Thank you. As a reminder, to ask a question, you'll need to press star 1-1. One moment for our next question. Our next question comes from the line of Ben Jekic with PI Financial. Your line is now open.
Hi. Just a couple of questions, and I'm sorry if some of them are repetitious because I'm having technology issues here. Just number one on Volta Explorer. You own now 100%. Is that, like, as you progress towards building this facility, are you planning to keep 100% or how is that going to evolve?
No, of course, the equity position of Nanoexplore in Volta will come down following the equity portion of the financing that will happen in Volta. So we are hoping to see something in the range of 40% to 45% of Volta at the end of the full financing of activity.
Okay, gotcha.
And then on the mention of the $50 million in refundable tax credits, is that referring to just your five projects but not Volta Explorer, or does it touch both sides?
Yeah, so there are two parts that investment tax credit will support. One is on the battery material facility of NanoExplore, which we just said in the call that it will be $12,000 plus $4,000. Altogether, it's going to be 16,000 tons of material in one facility.
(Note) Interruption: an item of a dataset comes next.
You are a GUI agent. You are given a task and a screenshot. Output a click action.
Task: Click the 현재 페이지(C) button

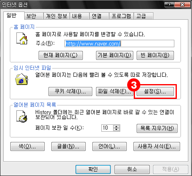point(61,55)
That would be about $50 million of investment tax credit from both levels of governments that support the CAPEX financing process. of that project. And then we have ITC support on VoltaXplore, which, along with the provincial government, potentially covering up to 50% or slightly over 50% of the total capital of VoltaXplore. So this program is supporting in NanoXplore and also in VoltaXplore.
gotcha okay okay now now it's clear and finally uh just on the lightweighting smc you you mentioned that your initial um estimate for for the buildout was 50 million which is now 30 to 35 and how is that i think you were mentioning that you know you've overestimated the inflation and is it is it Can you elaborate on that? I mean, that's like a 20%, 25% drop.
So when we originally announced our strategic plan, we had a high-level analysis of what we wanted to achieve through this initiative. And we kind of looked at the cost of presses and the cost of engineering, the cost of building out the facility with the infrastructure that's required. When we did that, we just assumed that the inflationary costs and pressures that we were seeing at the time, which is maybe summer of last year, were such that we actually thought that it was going to be more expensive. When in the last six months, we've been doing the actual calling with, quoting with suppliers, doing analysis of what will be actually required and the actual detailed work. the engineering, we actually started to realize that a lot of those costs were actually overestimated about a year ago, exactly because we were seeing all this inflationary pressure. The other thing that I didn't mention earlier in the call, but I was actually thinking about it afterwards, and I'm glad that you asked the question, is that because we're buying several presses, the economies of scale that we're actually able to get by doing those purchases and the savings that we can get, not only in the equipment, but also the installation costs, we're actually seeing that those economies of scale are actually bigger than we first realized. So these are all things that have lowered from $50 to $30 to $35 million, the overall cost of that initiative, the SMC initiative.
Oh, that's fantastic. Okay, thank you. That's it for me.
Thank you. And I'm currently showing no further questions in the queue at this time. I'd like to turn the conference back over to Martin Gagne for closing remarks.
I would like to thank everyone for attending this call and we wish everyone a great day. Thank you.
This concludes today's conference call. Thank you for your participation. You may now disconnect. Everyone have a wonderful day.